W samolocie prezydenta Andrzeja Dudy, którym miał wracać ze swojej wizyty w Stanach Zjednoczonych, doszło do usterki. W związku z tym do lotu powrotnego zostanie wykorzystany zapasowy samolot, przez co lekko zmieni się plan podróży.
W samolocie Boeing 737, którym podróżuje prezydent, doszło do drobnej usterki. Chodzi o awarię systemu pokładowych monitorów dla załogi.

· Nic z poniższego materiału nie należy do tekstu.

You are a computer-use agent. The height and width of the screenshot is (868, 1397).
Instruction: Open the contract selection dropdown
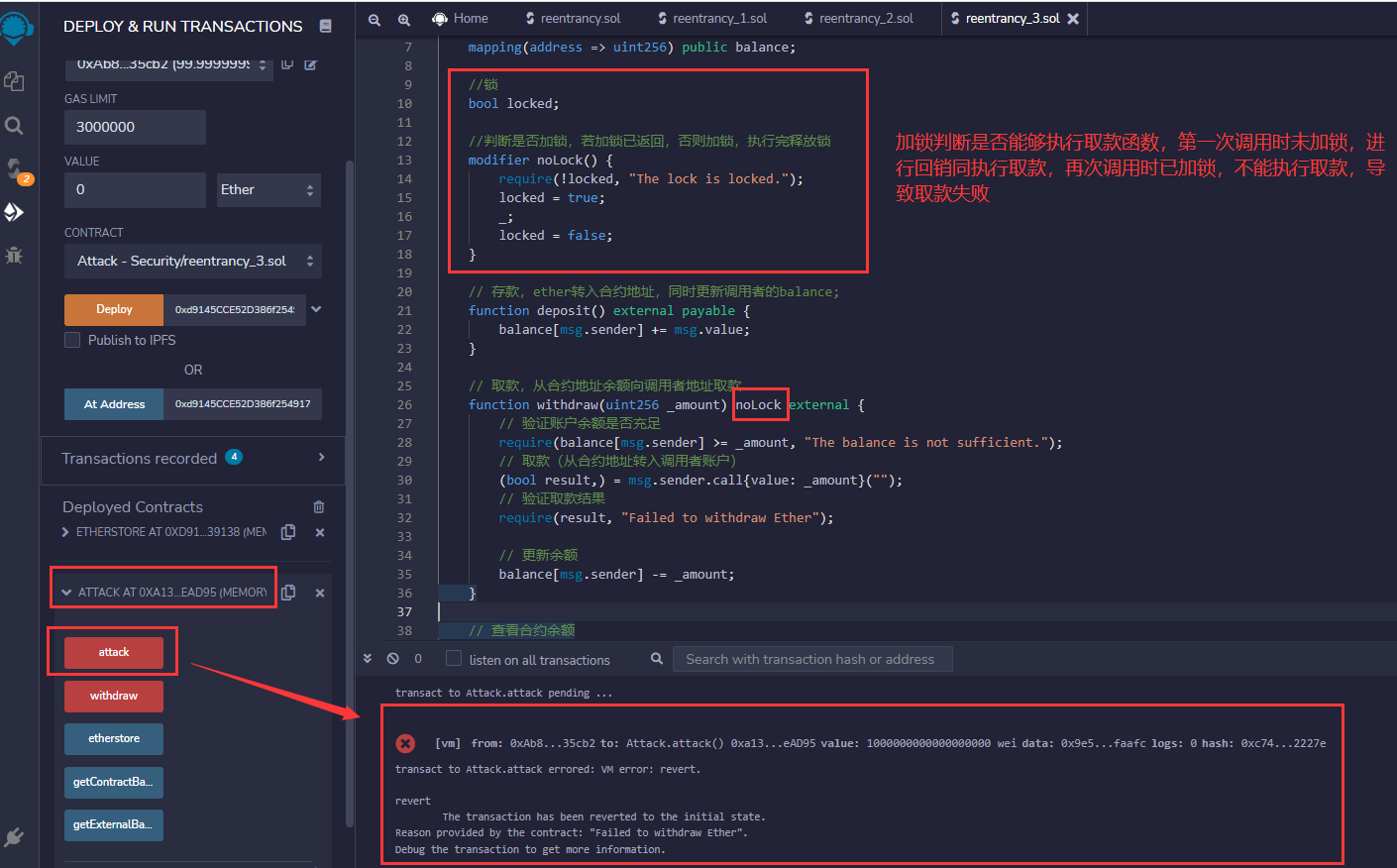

W związku z tym maszyna wróci do Polski, ale bez pasażerów - przekazał przebywający w USA reporter TVN24 Sebastian Napieraj.
W tej sytuacji konieczne będzie wykorzystanie innego samolotu Boeing 737, który zgodnie z instrukcją HEAD poleciał do USA jako opcja zapasowa. - Właśnie tym samolotem będzie wracał prezydent wraz z delegacją, z dziennikarzami - poinformował Napieraj.
W konsekwencji lekko zmieni się plan powrotnej podróży prezydenta - konieczne będzie międzylądowanie, aby uzupełnić zapasy paliwa. Ma się ono odbyć na Azorach.
Dalsze plany prezydenta nie są zagrożone. W czwartek Andrzej Duda ma się spotkać z Jensem Stoltenbergiem w Brukseli.
Jako pierwszy o sprawie poinformował dziennik "Fakt".